▸ **YOUR TASK**:
Only the lines from the one containing "Click the hard" to the end of the listing below are wanted, repeated exactly.

INPUT: Begin

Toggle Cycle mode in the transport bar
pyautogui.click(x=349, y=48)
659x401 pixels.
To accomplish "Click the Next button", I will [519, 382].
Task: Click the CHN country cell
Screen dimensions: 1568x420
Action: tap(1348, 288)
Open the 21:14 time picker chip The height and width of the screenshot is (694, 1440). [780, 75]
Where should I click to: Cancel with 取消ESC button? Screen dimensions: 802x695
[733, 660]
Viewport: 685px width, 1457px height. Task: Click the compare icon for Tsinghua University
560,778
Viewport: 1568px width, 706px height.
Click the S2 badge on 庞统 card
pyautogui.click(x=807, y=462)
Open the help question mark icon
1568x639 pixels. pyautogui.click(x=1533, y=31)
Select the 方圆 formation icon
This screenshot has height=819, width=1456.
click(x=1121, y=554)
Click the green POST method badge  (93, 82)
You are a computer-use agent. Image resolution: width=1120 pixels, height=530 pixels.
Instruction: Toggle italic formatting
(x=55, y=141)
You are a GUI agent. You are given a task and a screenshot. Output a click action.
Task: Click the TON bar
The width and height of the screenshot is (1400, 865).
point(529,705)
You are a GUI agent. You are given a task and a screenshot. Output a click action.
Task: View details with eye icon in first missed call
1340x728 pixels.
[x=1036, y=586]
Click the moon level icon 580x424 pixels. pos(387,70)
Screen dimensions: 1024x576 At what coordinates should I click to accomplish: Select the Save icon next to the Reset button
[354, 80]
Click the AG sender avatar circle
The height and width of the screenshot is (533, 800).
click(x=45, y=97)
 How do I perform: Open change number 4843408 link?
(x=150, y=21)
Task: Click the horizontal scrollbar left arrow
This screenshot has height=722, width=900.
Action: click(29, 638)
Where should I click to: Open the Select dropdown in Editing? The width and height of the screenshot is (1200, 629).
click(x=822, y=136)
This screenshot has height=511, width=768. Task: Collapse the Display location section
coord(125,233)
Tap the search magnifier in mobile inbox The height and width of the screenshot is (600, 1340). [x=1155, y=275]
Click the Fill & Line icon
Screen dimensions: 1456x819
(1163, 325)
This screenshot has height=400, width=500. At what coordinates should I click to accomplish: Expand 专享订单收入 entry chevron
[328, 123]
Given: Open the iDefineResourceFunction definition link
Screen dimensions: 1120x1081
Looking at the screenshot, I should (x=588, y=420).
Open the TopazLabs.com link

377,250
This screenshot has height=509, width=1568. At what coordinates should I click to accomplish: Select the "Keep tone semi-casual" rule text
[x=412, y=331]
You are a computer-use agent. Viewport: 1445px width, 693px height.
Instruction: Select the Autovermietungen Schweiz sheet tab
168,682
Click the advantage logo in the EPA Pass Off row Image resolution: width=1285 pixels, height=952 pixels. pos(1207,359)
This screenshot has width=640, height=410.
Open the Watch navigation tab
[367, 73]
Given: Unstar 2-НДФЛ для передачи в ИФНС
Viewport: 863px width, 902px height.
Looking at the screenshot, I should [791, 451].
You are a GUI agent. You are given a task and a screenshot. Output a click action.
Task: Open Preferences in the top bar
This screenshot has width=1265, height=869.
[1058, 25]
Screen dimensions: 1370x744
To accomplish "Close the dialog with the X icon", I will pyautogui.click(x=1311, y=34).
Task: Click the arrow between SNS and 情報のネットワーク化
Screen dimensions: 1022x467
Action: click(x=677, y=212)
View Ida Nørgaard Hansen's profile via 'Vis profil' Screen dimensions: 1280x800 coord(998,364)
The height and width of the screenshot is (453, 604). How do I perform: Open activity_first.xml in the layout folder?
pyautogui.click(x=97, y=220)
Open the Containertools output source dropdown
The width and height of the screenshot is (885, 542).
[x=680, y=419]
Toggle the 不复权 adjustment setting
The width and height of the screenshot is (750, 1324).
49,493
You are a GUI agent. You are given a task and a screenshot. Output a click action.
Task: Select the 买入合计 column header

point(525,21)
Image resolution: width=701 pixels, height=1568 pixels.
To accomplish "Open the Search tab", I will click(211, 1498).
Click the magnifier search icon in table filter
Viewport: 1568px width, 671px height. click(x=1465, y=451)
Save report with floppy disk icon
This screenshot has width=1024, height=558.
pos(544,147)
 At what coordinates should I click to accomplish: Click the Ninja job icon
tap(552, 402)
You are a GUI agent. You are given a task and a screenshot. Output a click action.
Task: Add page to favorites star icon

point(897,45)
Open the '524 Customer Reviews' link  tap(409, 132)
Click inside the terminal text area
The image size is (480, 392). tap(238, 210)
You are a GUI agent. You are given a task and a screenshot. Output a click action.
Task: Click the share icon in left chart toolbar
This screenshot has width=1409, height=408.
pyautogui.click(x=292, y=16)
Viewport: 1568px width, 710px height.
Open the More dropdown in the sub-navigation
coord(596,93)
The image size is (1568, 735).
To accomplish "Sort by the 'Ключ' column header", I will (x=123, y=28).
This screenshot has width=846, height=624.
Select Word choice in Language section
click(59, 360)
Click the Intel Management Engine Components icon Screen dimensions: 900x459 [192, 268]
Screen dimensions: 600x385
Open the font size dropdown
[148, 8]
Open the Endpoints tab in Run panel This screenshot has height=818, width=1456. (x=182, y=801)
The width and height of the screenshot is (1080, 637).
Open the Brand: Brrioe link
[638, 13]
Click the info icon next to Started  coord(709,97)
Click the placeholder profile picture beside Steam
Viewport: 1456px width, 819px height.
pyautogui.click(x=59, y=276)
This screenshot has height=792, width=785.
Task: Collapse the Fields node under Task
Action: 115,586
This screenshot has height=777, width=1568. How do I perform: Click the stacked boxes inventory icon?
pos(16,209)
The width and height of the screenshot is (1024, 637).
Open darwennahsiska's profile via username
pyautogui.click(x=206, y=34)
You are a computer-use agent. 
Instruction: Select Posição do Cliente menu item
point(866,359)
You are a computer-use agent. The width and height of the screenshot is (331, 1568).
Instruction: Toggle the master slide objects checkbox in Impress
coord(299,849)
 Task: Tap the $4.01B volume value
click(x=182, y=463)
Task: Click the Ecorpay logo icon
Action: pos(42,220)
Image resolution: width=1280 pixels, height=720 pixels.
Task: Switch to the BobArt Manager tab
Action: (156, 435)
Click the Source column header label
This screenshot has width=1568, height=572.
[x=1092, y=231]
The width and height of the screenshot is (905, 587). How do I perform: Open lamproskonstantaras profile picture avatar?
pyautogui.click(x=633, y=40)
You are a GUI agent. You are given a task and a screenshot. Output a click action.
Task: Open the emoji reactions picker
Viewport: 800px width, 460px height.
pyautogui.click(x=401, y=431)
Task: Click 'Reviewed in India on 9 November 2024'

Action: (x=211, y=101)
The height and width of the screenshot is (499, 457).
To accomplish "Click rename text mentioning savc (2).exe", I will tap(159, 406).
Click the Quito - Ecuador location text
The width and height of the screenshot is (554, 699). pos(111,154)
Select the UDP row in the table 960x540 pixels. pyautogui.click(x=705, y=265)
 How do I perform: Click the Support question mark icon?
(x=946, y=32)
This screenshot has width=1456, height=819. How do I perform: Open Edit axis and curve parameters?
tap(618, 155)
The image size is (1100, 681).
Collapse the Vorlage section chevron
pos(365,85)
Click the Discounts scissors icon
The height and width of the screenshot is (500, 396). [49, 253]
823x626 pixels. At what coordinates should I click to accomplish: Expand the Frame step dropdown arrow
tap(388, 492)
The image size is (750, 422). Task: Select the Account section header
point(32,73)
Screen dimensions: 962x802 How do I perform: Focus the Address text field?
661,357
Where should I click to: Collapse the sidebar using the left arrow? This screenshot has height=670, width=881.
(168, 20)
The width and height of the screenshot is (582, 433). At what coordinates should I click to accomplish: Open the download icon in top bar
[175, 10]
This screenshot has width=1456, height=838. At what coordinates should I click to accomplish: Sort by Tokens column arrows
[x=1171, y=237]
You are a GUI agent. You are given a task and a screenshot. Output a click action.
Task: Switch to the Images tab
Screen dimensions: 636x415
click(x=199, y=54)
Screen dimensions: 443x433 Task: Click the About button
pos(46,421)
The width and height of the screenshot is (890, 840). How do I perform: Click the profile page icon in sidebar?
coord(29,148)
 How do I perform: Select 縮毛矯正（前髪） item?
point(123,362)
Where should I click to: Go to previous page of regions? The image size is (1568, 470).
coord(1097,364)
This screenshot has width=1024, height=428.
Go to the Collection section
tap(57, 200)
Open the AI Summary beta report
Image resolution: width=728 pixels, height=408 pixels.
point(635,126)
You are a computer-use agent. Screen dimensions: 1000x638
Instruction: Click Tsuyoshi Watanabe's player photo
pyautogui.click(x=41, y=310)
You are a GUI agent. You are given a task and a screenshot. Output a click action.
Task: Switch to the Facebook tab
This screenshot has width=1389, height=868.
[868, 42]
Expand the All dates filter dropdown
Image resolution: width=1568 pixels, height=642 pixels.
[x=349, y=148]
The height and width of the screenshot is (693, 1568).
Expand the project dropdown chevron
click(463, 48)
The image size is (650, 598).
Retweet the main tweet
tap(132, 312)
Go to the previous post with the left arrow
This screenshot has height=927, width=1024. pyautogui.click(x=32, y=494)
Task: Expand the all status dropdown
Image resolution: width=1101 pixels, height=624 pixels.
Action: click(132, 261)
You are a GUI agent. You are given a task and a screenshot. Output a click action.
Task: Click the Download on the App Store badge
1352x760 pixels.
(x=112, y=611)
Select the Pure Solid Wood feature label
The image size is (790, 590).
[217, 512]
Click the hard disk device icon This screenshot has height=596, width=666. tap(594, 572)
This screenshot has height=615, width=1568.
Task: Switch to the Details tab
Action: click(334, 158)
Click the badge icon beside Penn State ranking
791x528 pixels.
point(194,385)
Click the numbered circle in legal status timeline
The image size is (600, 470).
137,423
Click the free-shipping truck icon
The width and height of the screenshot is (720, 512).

INPUT: End

▸ **FINAL ANSWER**:
Click the hard disk device icon This screenshot has height=596, width=666. tap(594, 572)
This screenshot has height=615, width=1568.
Task: Switch to the Details tab
Action: click(334, 158)
Click the badge icon beside Penn State ranking
791x528 pixels.
point(194,385)
Click the numbered circle in legal status timeline
The image size is (600, 470).
137,423
Click the free-shipping truck icon
The width and height of the screenshot is (720, 512).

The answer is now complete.